While there are many touted benefits of putting gold in skin care, dermatologist Dr. George Sun feels the primary benefit is to “add a luxurious look and feel to the skin product.”
You could argue he has a point, as what’s fancier (and glitters more?) than gold?
However, he also adds that while rigorous studies are lacking, some of the reported bonuses of having gold in your product could include anti-inflammation, antioxidant properties, reduction of fine lines and wrinkles, and enhancement of penetration of cosmeceutical actives. "One small study in 2010 demonstrated that gold may enhance penetration of other skin actives,” says Dr. Sun.
New York City based dermatologist Dr. Kim Nichols further agrees it could be beneficial in reducing inflammation, but that doesn’t make it a miracle maker.
"Gold is not the all-in-one skincare ingredient, but gold does allow the skin to feel smooth and even, volumizing the appearance of the skin looking extra luminous,” says. Dr. Nichols.
As for who should use it—AKA if it will agree with your skin type—Dr. Sun tells me it’s probably best for dry or aging skin. "When extensively combined with other moisturizing actives along with stem cells, growth factors, and peptides , gold can help with repair of the natural skin barrier while providing a luxurious and rich experience for the skin upon application,” he adds.

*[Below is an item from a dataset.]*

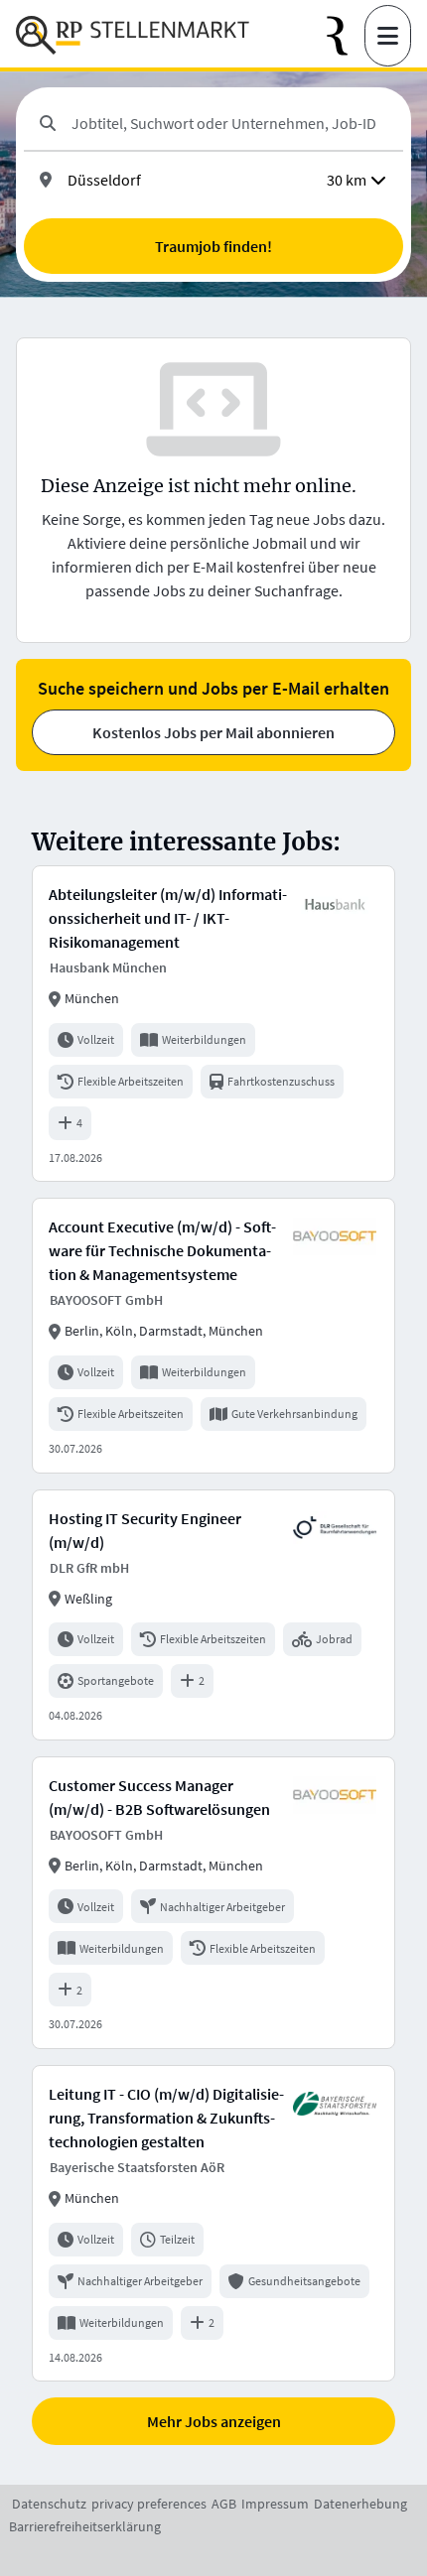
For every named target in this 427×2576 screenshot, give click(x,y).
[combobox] (229, 123)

If you have sensitive skin, are pregnant, or are currently on Accutane, however, Dr. Nichols says to avoid the ingredient. If you have any questions, talking to your derm is never, ever a bad idea.
So where can you find it? In products galore, really, but a few formulas include Avon’s ANEW Ultimate Supreme Advanced Perfomance Crème ($50; avon.com), Chantecaille Nano Gold Energizing Cream ($420; nordstrom.com), and MD Sun Collagen Lift ($650; mdsun.com), so you can see it really runs the gamet of pricing.
Is it a nessisiry? Nope. Definitely not. But if you're feeling super luxe, are in the mood to work on preventing wrinkles, and have the extra cash and cabinent space, it might be worth a Benjamin or two.